English people eat more broccoli
Sep. 30th, 2005 02:04 pmThe second cancellation this week occurred yesterday when my mother remembered she had back to school night, and I chose to go home instead of hanging around her high school meeting bleary colleagues and angry parents. That meant there was time to finish "Victor's Solo" – inasmuch as it can be considered finished when the piece gets interrupted in the movie so it has no resolution – some of the chords still don't sound right, but it's enough until the sheet music gets published – and catch the end of the Yankee game. Two words, New Yorkers: GO SOX.
Towards the end of the evening I started to feel strangely restless – the kind of discomfort where your clothes irritate, you don't want to sit or stand, you don't really want to be in your skin. So I went to bed, but slept lightly and kept waking up. I blame this, and
catilinarian's announcement that she'll be attending Connotations this weekend, for what I dreamt.
It started out (ab)normally enough: sitting at a dining room table, watching an Englishman eat long hunks of cooked broccoli and coming to understand that they derive much more nourishment from the vegetable because they eat more of it in a serving than Americans do. (This bit is actually the Trader Joe's catalog's fault.)
Then I was at a computer (surprise!) excerpting text from a poem and preparing to write a review of it, or of a movie using the poem in the criticism. There was a button in the text editing program labeled "Send to NYTimes," as though you could have your review published just by clicking it, which I thought was cool.
It might have been Byron's poem I was excerpting, or else he had written a review of the same thing, because then there was a video screen with Byron, played in this dream by Stuart "Lestat/Kolchak" Townsend (TV Guide's fault), and it made sense. He was sitting on a beige couch with his left arm around two women and his right arm, we assume, around two more – the picture was cut off at his shoulder so we couldn't see who was sitting on that side. He was talking to the camera directly and thus to the audience, making coy comments and giving the ladies a squeeze. He might have winked. I can't remember what he said exactly.
The important part is that when the camera panned over, it turned out that the person immediately on his right was a man, not a woman, who was facing him and who had, if possible, an even more flirtatious manner. Byron said something and leaned closer – the women were gone by this point – and the man murmured, "Sorcerer," as a teasing nickname, and then they started kissing. Now you must understand that this was "sorcerer" pronounced in the best of British accents, as Sebastian Roché once did on a TV special about "Roar": SOH-sirruh. Very sexy.

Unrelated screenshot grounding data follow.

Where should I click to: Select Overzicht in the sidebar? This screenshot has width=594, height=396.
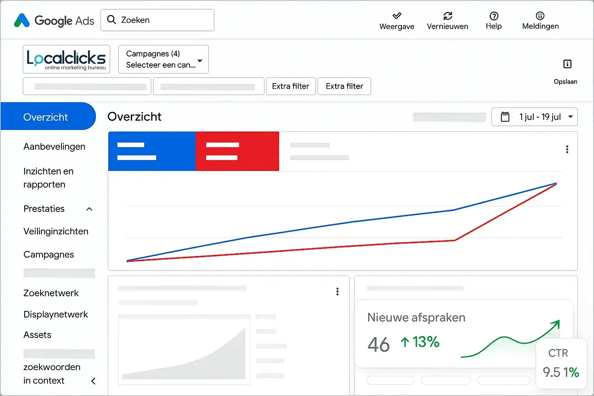coord(46,117)
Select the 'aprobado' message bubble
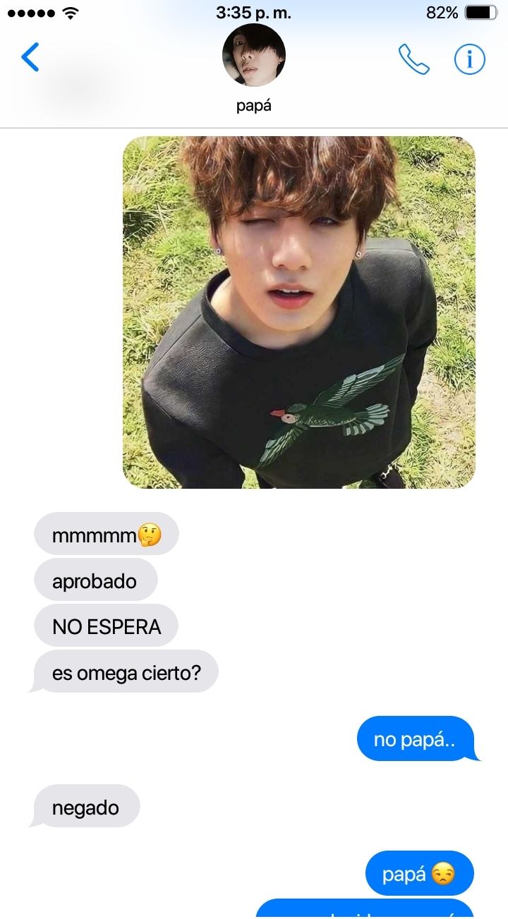Screen dimensions: 508x919 (x=95, y=581)
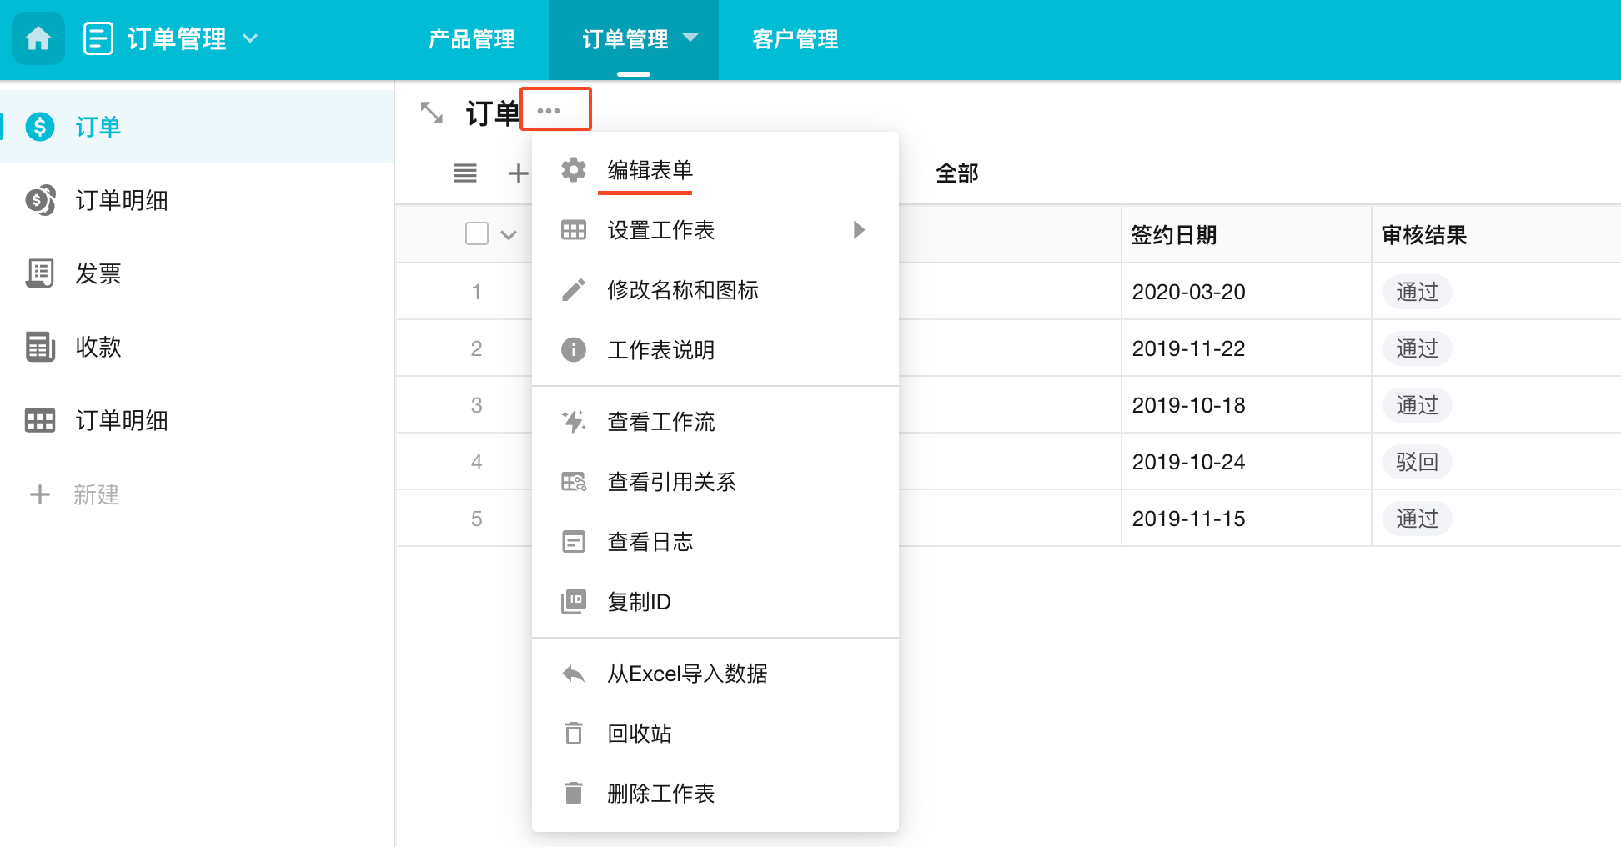Open the three-dots more menu next to 订单

[549, 110]
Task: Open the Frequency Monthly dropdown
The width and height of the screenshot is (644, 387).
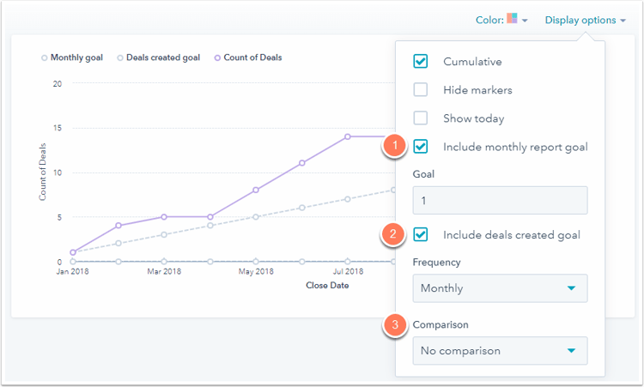Action: click(x=500, y=288)
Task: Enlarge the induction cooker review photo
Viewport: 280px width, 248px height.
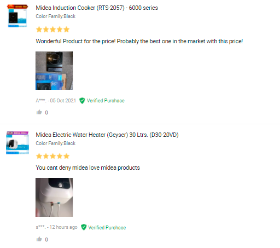Action: click(x=54, y=71)
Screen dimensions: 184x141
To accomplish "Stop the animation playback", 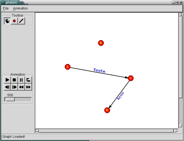I will pos(14,80).
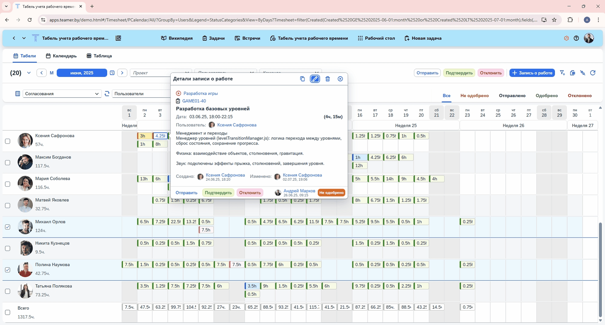Go to next month arrow
The width and height of the screenshot is (605, 325).
tap(122, 73)
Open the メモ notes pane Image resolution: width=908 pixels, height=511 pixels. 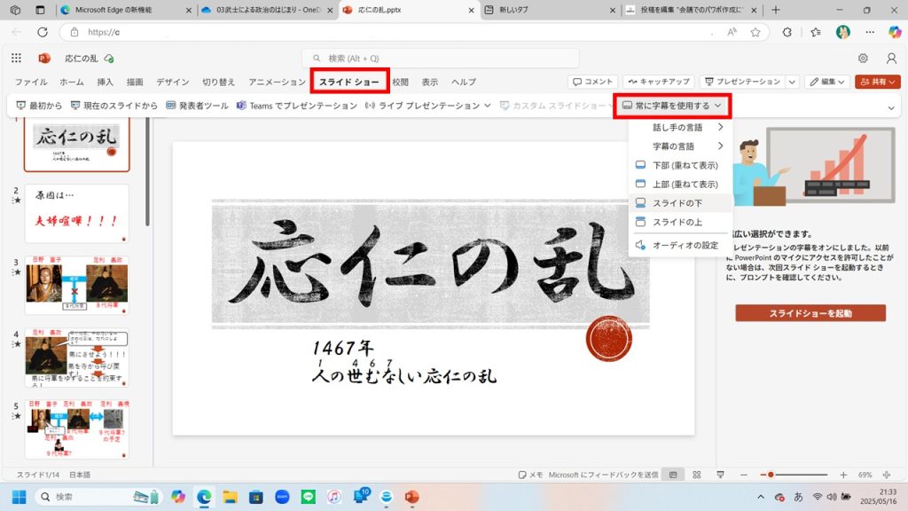tap(530, 475)
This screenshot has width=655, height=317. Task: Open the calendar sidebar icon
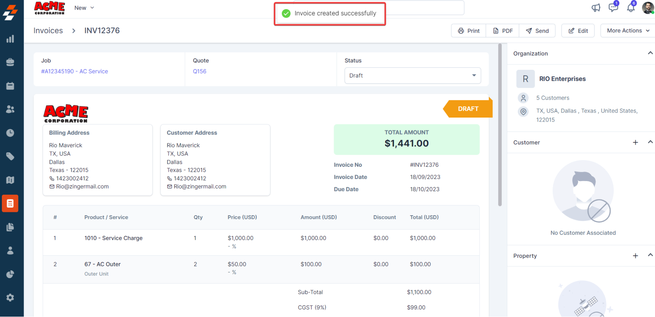[x=10, y=86]
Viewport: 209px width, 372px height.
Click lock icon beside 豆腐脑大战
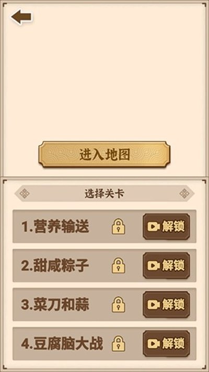click(x=119, y=343)
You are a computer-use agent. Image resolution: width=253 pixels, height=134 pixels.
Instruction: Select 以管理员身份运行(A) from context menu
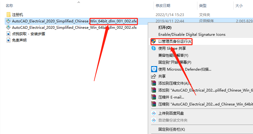click(x=175, y=42)
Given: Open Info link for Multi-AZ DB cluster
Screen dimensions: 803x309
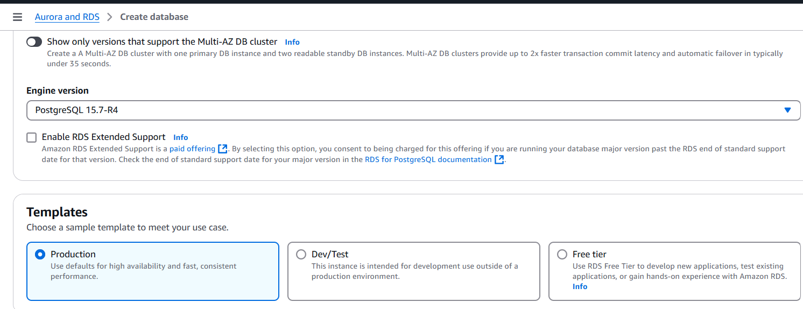Looking at the screenshot, I should [292, 42].
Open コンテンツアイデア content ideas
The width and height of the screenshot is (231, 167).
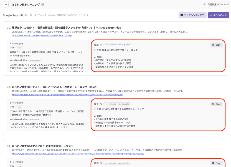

(This was all before the part where David Thewlis was performing "A Midsummer Night's Dream" or some pastoral Shakespeare play with a girl on an outdoor stage somewhere off the Palisades or near the G.W. Bridge, even though he looked more like Nigel Whatsname who played Bernard in Ellen's recent production of "Arcadia." He had the typical goofy expression on his face and he was wearing a purple silk tunic, belted, that ended just past his hips, and crème silk shorts that didn't cover much more, so there was a fair amount of hairy thigh showing. It also became patently clear that he couldn't dance very well – he kept bending forward when making high kicks, and his rhythm was off.)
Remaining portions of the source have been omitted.